É outro Brasil, mas continua sendo parte da nossa brasilidade. Vou com frequência a Alagoas, belo e triste Estado de lindas praias e enorme desigualdade social, território do coronel Renan Calheiros, que pretende comandar o Senado pela quinta vez com ajuda do voto secreto dos colegas e apesar de responder a 14 processos. O que salvou Calheiros de ser ceifado na operação limpeza eleitoral junto com os coronéis Eunício Oliveira, Edison Lobão, Cássio Cunha Lima, Romero Jucá e tantos outros expoentes do feudalismo político ainda praticado neste país de imensos currais alimentados com compra de votos, cabresto, clientelismo e patriarcalismo?

Calheiros é uma raposa escolada.

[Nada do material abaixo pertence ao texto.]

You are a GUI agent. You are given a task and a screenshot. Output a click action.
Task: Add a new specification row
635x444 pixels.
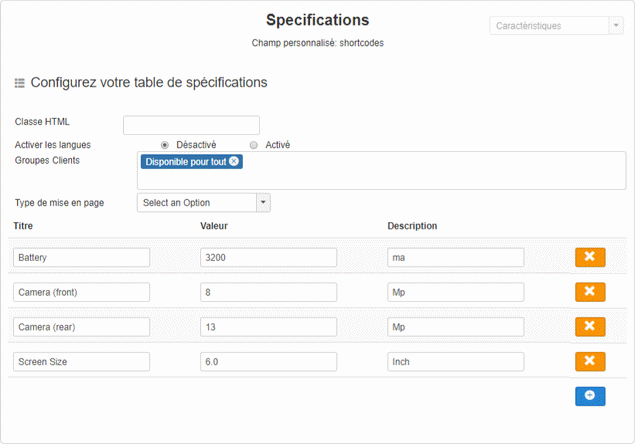pos(590,396)
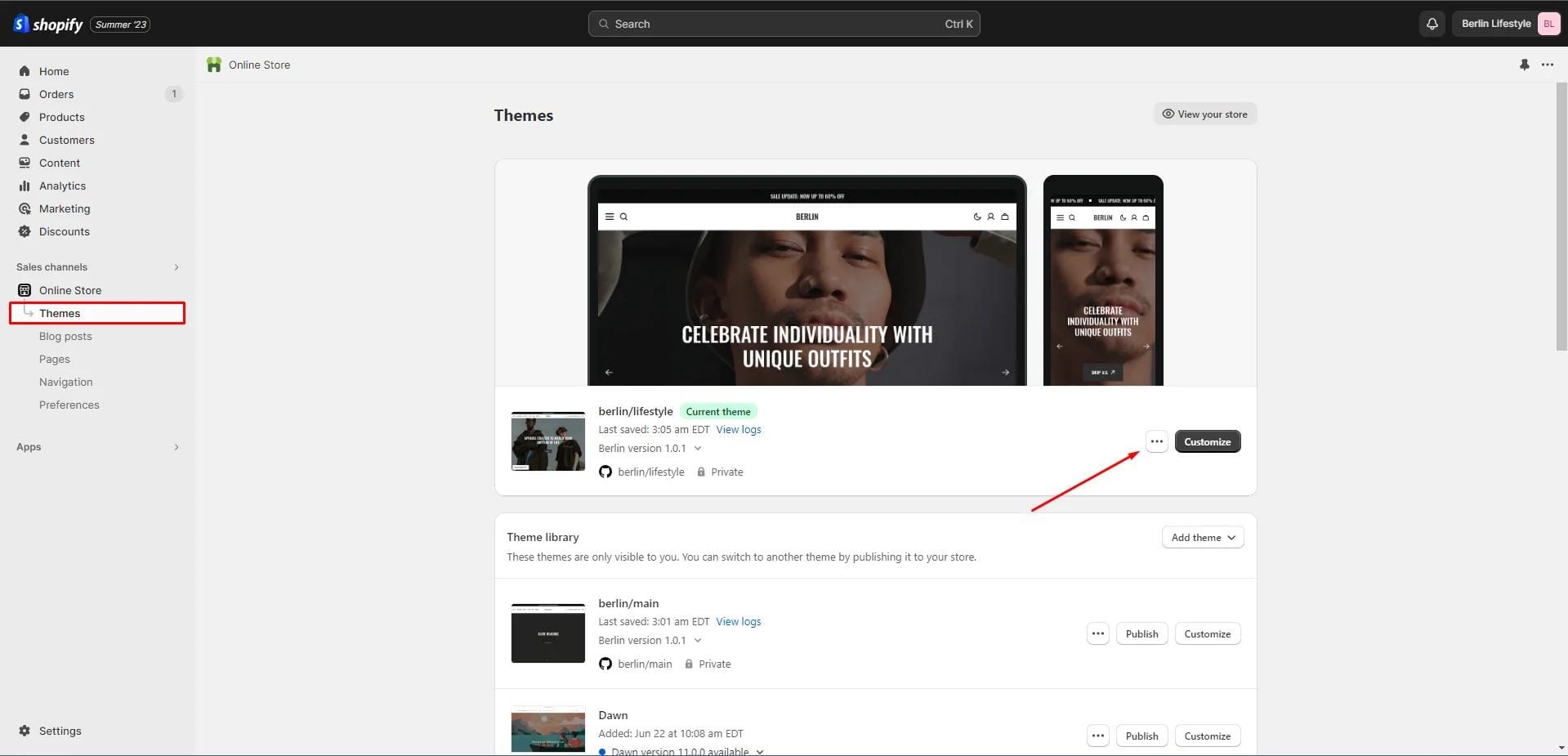
Task: Click the pin icon in Online Store header
Action: click(x=1524, y=65)
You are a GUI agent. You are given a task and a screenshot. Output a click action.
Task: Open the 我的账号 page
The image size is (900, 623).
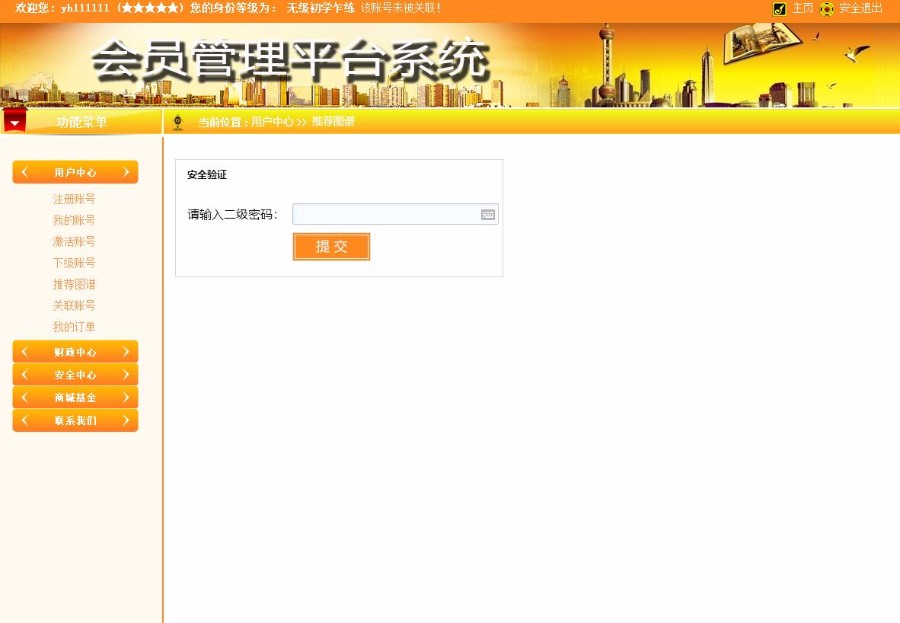[x=75, y=220]
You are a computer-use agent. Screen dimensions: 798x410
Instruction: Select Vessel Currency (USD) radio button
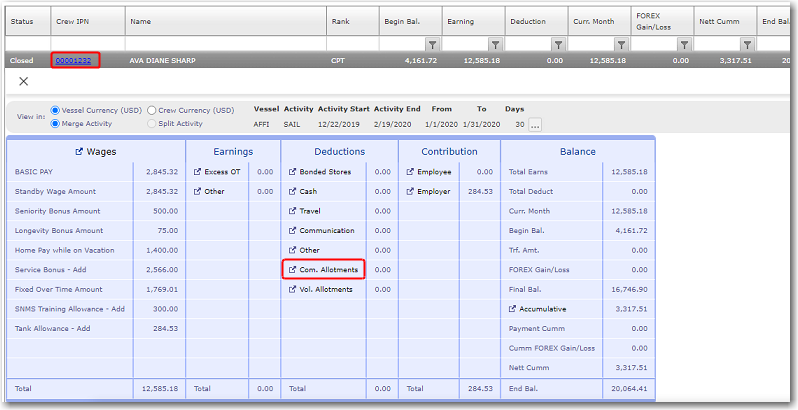(x=55, y=110)
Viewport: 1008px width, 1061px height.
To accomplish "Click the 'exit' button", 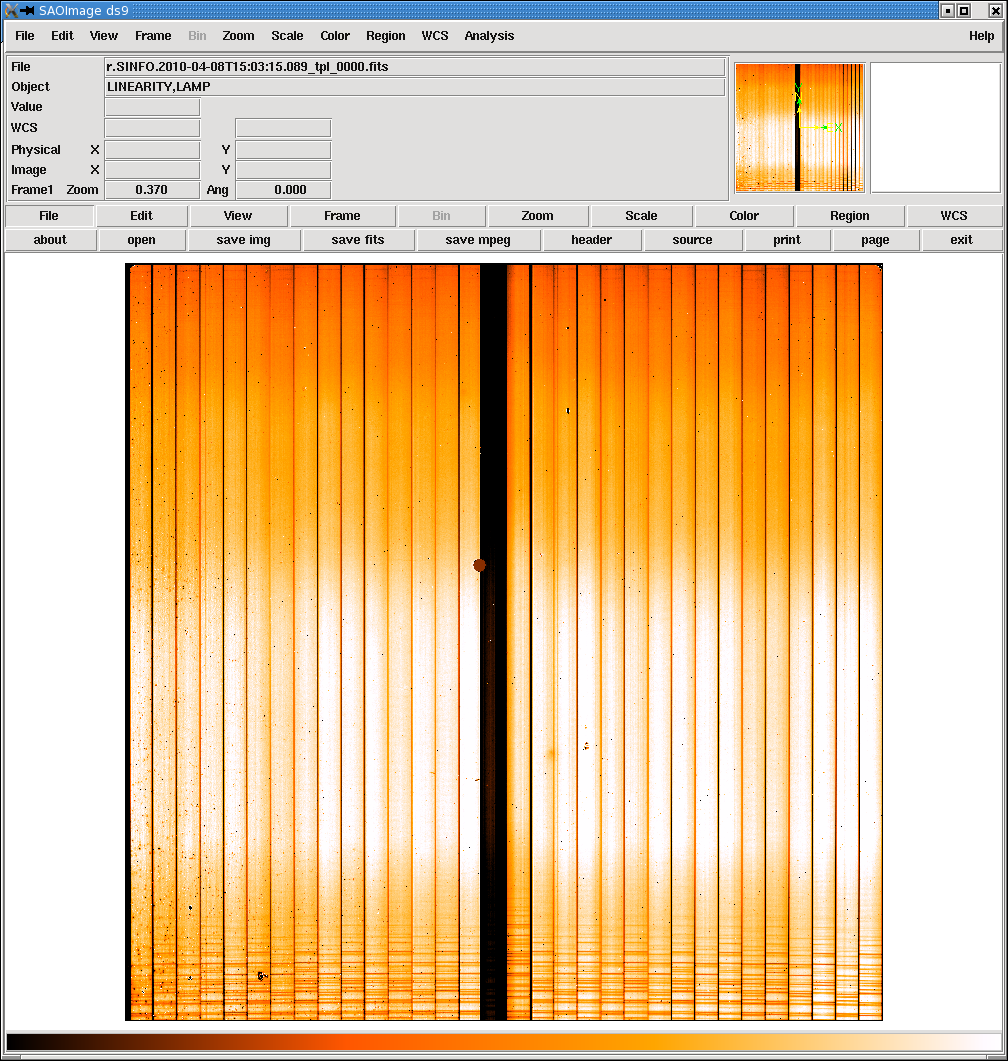I will (961, 240).
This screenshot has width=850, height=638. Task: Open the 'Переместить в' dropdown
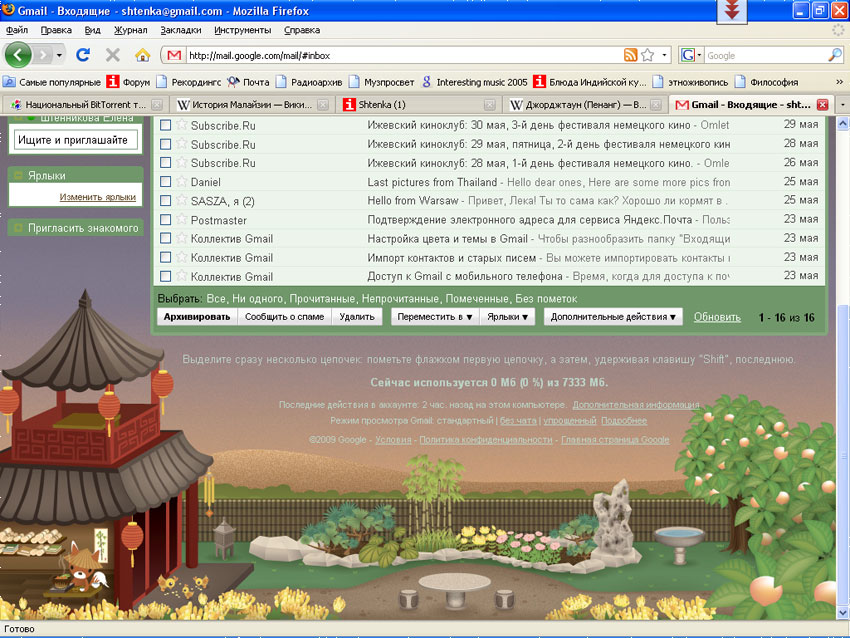coord(433,317)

É capaz de acreditar até no que ele mesmo diz. Um dia é de esquerda. No outro, de direita. Se há poder ele está dentro, exceto quando, estando dentro, é melhor fingir que está fora, até o momento de recuar, avançar ou não arrendar pé conforme a conveniência. Se precisar, bate abaixo da linha da cintura. Se for o caso, exalta a democracia. Entusiasma-se com as próprias palavras quando louva as qualidades do seu povo, sendo a fidelidade, que não pratica, mas cobra, a qualidade que mais destaca. Renan Calheiros precisa ser estudado em laboratório. Quando até o clã Sarney desfalece, ele continua impávido. Colosso, não. Ainda que talvez se reconheça no Colosso de Alagoas.

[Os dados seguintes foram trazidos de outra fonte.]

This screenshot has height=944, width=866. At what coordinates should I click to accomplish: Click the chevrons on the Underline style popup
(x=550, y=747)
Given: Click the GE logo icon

Passar um domingo com os pés na areia sentindo as vibrações do universo. Colar os olhos num painel de Brennand. Sorver os cheiros da terra. Sentir na pele a vibração dos tambores. Absorver as variações da cor do mar. Tentar entender a vitalidade de um povo apesar das suas dificuldades. O Brasil é um laboratório permanente das suas contradições. Para quem não compreende as variações de um homem no tempo, com seus paradoxos e observações sujeitas as tempestades, é preciso citar Eliot:

“As casas vivem e morrem: há um tempo para construir

E um tempo para viver e conceber

E um tempo para o vento estilhaçar as trêmulas vidraças

E sacudir o lambril onde vagueia o rato silvestre

E sacudir as tapeçarias em farrapos tecidas com a silente legenda.

Em meu princípio está meu fim. Agora a luz declina”.